INTRODUCTION
Plants are continually strengthening their mechanical and chemical
defense processes against insects (Hahn et al., 2019; Willsey et al.,
2017). Meanwhile, invertebrate herbivores have advanced their mechanisms
of tolerance and resistance to overcome plant defense strategies (Huang
et al., 2016; Kessler & Baldwin, 2002; Ryan, 1990;). This evolutionary
interaction between plants and herbivores is an evidence of their
interdependence and close mutualistic relationship (Mello &
Silva-Filho, 2002; Sugio et al., 2015). However, the effect of
plant-insect interactions on rhizosphere microbes is not fully
understood.
Plants respond to insect attack by inducing internal resistance (IR)
(Blaazer et al., 2018). Internal resistance can be divided into two
categories: induced systemic resistance (ISR), and systemic acquired
resistance (SAR) (Vallad et al., 2004). Both types of resistance entail
a metabolic cost for the plant (Krattinger & Keller, 2016) where
survival is achieved at the cost of growth (Morris et al., 2006).
ISR is potentiated by plant growth-promoting rhizobacteria (PGPR) such
as species of Pseudomonas that cause no visible damage to the
plant’s root system (van Loon et al., 1998). ISR pathways can be
regulated by jasmonate and ethylene (Knoester et al., 1999; Pieterse et
al., 1998; Yan et al., 2002). Additionally, there is demonstrated
specificity for plant genotypes to express ISR (van Wees et al., 1997;
Yan et al., 2002).
SAR also serves as systemic plant protection against subsequent invasion
(Hammerschmidt, 2001; Sticher et al., 1997), which generally leads to
the development of broad-spectrum and long-lasting responses against
predators (Hammerschmidt, 2001). SAR is not restricted to one plant and
can also be transmitted to neighboring plants to be used as an indirect
form of defense through the use of organic compounds (Heil and Karban,
2010). Further, after wounding by the herbivore, specific plant tissues
produce volatile organic compounds (VOCs) which play essential roles as
alarm signals for undamaged neighbors (Franco et al., 2017). Root–root
interactions, by transferring defense-related signaling compounds, also
help boost defensive enzyme activities and defense-related gene
expression in neighboring plants (Heil and Karban, 2010). At the root
level, modulation effects of root-derived compounds, such as primary and
secondary metabolites, in response to insect injury have been reported
(Badri et al., 2013; De-la-Peña et al., 2010; Hubbard et al., 2019).
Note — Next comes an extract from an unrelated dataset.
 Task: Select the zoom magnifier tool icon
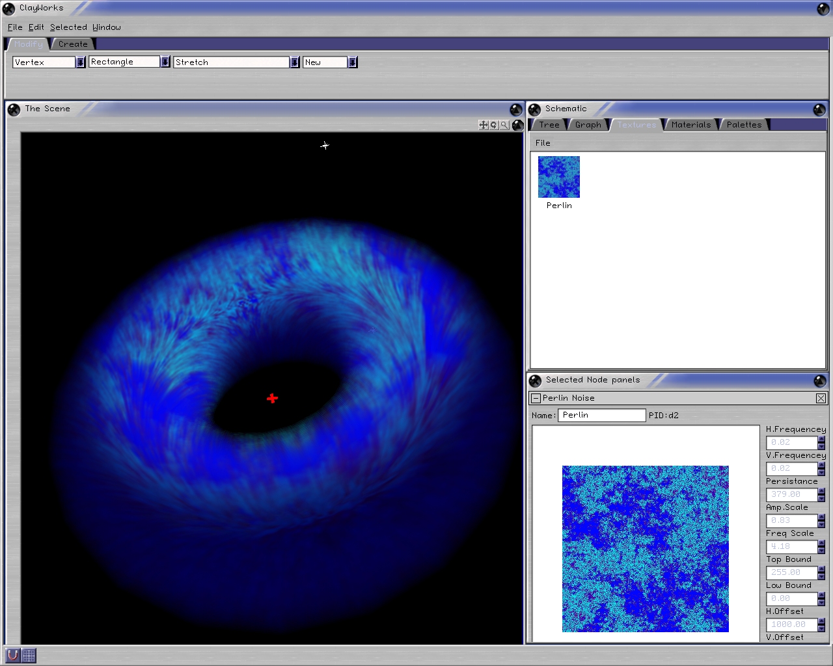click(504, 125)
Microbial mediation of plant-herbivory interactions alters plant
physiology, nutrition, and defensive chemistry (Barbosa et al, 1991).
The systemic responses on aboveground organs following insect attack are
well understood, but knowledge of the impacts on the associated
microbial communities and specific microbial taxa after herbivory damage
belowground remains scarce (Yi et al, 2011). Fewer reports have
discussed the biological functions of the rhizosphere microbiota
modulated after insect pest attack and how this relates to plant
inducible resistance (Li-Li et al., 2018; Morgane et al., 2018). In a
wide survey across different plant species, our results showed a
significant relative abundance shift in the rhizosphere beneficial
bacterial community after the aboveground attack of a specific insect.
In addition, we suggest that bacterial recruitment initiated by the
plant after aboveground insect attack can be outweighed by the specific
cost in induced resistance in the subsequent generation.